Question #4: Without relying upon any empirical results, would you expect applying a quantile transformation on all input features to improve the performance of a decision tree model? Explain your reasoning.

Question #5: Create a new binary target variable named over_assessed that takes on a value of "yes" if a home's assessed value is greater than its sale price and "no" otherwise. Then create a KNN model to predict over_assessed from all other numeric features (excluding sale price and assessed value) using $k=10$ neighbors, distance weighting, and euclidean distance with QuantileTransformer() as a pre-processing step. Report the accuracy of this model on the test set.

Part 5 - One-hot Encoding¶

So far, we've ignored the categorical predictors in our data for simplicity, but categorical predictors can be included in most machine learning models using an approach known as one-hot encoding (or "dummy variables" in contexts like statistical modeling).

The OneHotEncoder() function from the preprocessing module of sklearn can be used to one-hot encode categorical data. An example involving two categorical features is shown below:

In [7]:
from sklearn.preprocessing import OneHotEncoder
example_data = pd.DataFrame([['A', 'Male'], ['A', 'Female'], ['B', 'Female'], ['C', 'Male']], )
oh_trans = OneHotEncoder(sparse_output=False).fit(example_data)
print(oh_trans.transform(example_data))
[[1. 0. 0. 0. 1.]
 [1. 0. 0. 1. 0.]
 [0. 1. 0. 1. 0.]
 [0. 0. 1. 0. 1.]]

Notice how OneHotEncoder() represents the first variable, which has the categorical values of 'A', 'B', and 'C' using three binary variables, the first of which encodes the category 'A', the second encodes 'B', and the third encodes 'C'.

Similarly, the second variable, which has the categorical values of 'Male' and 'Female' is represented by two binary variables, the first encoding 'Male' and the second encoding 'Female'.

A few additional things to note:

  1. OneHotEncoder() returns a "sparse matrix" object by default, which isn't helpful unless we're using a machine learning model that can benefit from sparse matrix input. The argument sparse=False prevents this return behavior.
  2. We typically will fit an encoder to training data and use that fit to transform the test data. However, it is possible that the test data contains categories that were not present in the training data.

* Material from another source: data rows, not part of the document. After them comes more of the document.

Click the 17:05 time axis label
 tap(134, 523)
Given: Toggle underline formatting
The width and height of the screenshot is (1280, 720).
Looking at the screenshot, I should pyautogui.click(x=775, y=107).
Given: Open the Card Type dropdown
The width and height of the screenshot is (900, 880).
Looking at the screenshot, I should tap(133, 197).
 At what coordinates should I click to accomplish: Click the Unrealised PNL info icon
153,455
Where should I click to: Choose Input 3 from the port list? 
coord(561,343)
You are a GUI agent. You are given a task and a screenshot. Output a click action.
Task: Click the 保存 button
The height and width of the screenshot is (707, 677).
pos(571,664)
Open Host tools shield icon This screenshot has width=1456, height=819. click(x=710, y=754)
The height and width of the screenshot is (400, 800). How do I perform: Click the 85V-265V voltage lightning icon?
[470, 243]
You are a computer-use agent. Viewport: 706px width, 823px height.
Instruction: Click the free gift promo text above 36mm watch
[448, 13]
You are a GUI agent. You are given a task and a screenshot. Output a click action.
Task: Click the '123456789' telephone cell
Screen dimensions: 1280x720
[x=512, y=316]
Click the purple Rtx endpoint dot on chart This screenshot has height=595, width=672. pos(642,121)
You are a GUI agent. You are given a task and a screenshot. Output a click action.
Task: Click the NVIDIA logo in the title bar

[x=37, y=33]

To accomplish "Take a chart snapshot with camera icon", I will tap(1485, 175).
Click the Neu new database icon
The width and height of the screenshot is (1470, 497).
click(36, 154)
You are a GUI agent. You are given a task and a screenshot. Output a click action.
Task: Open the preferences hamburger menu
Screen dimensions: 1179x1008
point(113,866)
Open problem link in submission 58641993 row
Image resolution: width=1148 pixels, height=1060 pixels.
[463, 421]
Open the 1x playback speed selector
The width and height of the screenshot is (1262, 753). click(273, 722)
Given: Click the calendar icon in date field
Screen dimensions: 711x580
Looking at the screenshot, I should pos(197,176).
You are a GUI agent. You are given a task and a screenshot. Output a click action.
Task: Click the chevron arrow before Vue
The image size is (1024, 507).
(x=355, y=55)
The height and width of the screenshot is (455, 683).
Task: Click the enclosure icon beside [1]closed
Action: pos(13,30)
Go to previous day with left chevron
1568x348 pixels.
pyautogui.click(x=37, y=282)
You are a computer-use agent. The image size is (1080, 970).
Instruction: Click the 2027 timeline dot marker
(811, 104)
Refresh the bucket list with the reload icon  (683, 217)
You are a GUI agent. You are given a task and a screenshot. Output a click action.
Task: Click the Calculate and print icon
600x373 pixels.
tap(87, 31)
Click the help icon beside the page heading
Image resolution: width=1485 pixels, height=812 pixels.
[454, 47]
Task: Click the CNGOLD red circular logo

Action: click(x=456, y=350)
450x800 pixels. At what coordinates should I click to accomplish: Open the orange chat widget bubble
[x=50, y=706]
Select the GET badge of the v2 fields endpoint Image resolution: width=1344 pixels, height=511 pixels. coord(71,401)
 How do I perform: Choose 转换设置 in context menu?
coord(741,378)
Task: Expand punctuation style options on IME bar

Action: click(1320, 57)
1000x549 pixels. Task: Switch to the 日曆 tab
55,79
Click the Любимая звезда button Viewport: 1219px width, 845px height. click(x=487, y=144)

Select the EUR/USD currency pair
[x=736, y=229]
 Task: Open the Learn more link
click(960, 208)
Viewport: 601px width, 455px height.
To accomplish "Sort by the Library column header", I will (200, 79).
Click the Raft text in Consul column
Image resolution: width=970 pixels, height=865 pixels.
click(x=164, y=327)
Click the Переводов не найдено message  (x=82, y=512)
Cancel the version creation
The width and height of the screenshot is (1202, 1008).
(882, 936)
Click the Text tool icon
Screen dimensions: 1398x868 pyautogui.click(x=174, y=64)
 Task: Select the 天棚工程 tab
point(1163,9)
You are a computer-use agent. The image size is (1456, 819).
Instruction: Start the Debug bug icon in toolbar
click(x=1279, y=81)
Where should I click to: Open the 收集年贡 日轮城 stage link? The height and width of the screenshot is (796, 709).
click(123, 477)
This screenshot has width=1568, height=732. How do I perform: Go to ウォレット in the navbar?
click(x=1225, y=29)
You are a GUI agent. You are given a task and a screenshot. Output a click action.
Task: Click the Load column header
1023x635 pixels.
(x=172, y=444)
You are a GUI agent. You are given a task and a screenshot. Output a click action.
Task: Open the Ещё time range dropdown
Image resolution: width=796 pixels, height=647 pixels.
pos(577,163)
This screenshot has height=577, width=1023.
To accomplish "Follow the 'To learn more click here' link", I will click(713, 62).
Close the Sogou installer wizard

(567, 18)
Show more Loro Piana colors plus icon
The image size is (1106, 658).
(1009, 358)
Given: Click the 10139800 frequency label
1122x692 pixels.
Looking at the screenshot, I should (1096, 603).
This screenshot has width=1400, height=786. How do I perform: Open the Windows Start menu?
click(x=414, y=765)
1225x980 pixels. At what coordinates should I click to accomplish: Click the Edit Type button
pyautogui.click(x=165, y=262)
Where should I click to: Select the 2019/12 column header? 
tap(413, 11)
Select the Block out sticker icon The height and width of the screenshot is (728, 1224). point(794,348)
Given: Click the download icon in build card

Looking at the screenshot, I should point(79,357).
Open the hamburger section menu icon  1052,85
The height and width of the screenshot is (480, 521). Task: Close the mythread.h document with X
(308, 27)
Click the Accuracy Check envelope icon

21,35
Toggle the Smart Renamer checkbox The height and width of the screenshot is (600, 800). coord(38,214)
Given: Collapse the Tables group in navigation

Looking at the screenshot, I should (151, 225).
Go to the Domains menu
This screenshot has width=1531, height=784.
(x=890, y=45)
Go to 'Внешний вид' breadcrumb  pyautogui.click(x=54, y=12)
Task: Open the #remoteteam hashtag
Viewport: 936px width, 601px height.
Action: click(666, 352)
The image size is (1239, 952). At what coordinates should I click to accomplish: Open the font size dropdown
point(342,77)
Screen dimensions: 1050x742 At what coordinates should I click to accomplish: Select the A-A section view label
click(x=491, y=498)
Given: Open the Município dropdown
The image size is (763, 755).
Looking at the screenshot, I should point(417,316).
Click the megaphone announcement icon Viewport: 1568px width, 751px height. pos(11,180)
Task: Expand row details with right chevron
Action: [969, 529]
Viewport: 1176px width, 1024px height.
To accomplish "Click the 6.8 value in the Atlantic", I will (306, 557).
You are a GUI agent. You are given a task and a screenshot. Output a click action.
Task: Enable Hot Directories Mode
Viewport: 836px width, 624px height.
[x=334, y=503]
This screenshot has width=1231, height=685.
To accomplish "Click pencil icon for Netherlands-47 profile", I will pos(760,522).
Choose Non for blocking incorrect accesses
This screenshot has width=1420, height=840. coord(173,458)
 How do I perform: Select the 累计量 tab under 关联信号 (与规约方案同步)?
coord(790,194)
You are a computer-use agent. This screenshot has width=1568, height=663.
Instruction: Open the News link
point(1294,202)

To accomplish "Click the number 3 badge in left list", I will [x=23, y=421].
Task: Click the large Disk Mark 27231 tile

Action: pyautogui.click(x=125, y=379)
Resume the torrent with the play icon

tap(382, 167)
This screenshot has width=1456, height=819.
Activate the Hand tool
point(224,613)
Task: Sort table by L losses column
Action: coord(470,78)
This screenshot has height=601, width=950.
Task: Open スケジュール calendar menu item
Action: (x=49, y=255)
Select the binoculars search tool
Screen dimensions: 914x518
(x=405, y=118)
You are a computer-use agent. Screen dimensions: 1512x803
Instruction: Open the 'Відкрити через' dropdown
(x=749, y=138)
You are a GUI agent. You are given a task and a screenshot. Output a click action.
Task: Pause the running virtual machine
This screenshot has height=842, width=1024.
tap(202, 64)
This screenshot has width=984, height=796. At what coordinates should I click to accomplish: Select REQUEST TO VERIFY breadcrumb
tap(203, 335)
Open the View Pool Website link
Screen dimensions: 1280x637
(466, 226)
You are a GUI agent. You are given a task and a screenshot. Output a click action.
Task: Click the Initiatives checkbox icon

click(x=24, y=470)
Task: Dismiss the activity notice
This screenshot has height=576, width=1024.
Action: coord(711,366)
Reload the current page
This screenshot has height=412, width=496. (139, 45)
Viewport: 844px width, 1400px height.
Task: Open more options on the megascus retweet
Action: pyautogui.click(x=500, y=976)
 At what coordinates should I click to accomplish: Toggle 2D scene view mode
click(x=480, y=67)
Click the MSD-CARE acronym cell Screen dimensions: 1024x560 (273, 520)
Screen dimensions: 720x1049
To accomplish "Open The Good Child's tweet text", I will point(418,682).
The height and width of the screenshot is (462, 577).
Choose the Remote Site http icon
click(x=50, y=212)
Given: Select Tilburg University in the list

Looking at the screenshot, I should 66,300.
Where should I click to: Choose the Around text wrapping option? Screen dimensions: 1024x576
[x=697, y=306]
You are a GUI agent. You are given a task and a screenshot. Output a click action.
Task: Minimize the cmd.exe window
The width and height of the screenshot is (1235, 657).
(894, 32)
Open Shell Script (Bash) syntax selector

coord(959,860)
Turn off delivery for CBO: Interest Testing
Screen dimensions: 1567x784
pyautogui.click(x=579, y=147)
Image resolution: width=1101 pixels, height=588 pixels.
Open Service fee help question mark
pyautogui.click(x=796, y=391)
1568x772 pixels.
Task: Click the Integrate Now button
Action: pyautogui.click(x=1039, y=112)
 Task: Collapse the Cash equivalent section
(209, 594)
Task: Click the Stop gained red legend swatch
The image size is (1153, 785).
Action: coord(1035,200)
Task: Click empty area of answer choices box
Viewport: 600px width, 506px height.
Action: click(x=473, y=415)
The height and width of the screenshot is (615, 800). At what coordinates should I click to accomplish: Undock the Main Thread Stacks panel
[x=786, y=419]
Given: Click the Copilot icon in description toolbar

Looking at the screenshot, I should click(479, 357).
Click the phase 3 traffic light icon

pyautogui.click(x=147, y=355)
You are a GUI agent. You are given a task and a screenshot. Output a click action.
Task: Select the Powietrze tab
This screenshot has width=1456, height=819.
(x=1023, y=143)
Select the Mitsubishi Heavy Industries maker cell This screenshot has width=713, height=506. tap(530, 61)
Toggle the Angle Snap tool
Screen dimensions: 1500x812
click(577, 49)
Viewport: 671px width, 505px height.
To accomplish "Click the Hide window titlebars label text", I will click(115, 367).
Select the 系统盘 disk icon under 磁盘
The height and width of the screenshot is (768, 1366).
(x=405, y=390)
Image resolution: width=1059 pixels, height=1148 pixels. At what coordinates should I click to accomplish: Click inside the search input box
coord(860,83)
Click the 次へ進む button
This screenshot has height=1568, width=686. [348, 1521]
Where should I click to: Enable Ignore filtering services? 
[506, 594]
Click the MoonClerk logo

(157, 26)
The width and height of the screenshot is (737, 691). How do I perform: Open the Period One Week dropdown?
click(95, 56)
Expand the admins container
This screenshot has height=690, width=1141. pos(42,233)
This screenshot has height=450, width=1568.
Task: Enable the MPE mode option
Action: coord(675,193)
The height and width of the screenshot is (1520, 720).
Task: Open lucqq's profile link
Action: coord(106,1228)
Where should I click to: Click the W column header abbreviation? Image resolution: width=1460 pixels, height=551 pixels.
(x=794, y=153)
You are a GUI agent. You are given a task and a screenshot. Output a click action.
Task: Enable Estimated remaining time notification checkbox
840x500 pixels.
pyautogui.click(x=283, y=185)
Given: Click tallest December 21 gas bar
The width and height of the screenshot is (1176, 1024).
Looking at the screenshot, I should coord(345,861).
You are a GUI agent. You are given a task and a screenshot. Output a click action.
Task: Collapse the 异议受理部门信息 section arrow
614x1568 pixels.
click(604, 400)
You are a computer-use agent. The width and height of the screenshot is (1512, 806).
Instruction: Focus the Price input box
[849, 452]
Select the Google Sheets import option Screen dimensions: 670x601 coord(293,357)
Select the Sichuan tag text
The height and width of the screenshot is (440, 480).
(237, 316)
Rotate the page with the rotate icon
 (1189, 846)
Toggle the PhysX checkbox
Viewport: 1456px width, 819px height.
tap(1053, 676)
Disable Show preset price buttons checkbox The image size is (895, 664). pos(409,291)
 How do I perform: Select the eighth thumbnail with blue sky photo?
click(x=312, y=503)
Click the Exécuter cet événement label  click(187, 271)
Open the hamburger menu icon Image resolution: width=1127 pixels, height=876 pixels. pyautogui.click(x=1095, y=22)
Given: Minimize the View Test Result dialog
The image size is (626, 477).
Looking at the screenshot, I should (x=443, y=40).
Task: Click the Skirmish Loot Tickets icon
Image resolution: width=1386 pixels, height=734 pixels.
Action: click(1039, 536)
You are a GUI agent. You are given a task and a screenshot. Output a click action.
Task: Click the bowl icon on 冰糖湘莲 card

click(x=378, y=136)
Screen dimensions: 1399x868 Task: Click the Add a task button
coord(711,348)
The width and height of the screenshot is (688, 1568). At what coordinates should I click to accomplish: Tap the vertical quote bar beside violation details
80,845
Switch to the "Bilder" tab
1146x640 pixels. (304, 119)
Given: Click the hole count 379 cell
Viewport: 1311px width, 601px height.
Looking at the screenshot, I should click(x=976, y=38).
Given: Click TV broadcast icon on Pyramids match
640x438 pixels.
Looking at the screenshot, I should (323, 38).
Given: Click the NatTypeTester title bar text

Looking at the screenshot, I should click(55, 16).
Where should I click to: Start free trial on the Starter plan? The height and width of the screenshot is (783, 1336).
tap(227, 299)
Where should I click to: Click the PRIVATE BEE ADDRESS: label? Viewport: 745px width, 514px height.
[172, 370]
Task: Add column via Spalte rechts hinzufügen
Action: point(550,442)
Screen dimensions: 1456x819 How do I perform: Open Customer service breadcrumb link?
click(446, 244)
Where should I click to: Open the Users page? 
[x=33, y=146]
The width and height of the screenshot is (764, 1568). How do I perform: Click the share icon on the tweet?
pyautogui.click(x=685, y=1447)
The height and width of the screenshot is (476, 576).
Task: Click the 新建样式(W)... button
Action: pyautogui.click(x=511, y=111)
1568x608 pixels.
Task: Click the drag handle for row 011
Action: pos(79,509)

We can address this using the argument handle_unknown='ignore', which instructs OneHotEncoder() to ignore (not represent) any new categories that weren't present in the training data.
  3. OneHotEncoder() will treat any numeric columns you give it as categorical, which can be a major problem because numeric variables typically have lots of unique values. You should be careful to avoid one-hot encoding numeric variables.
  4. By default OneHotEncoder() will create a matrix of one-hot variables that is not full rank, a linear algebra term used to indicate every column of the matrix being linearly independent. If we wanted a representation without any dependencies we could use the argument drop = 'first' to drop the first dummy variable for each feature. You might note that this is the behavior of the model.matrix() function in R.

Question #6: Starting with your model from Question #5, incorporate one-hot encoded predictors representing the orginal variables "style", "ac", and "bsmt" in addition to the numeric predictors you were already using. You do not need to worry about re-scaling the new one-hot features as they already exist on a 0 to 1 scale. Use the same hyperparameters that were specified in Question #5 and report the performance of this new approach on the test set. Did adding these additional features improve the model's performance?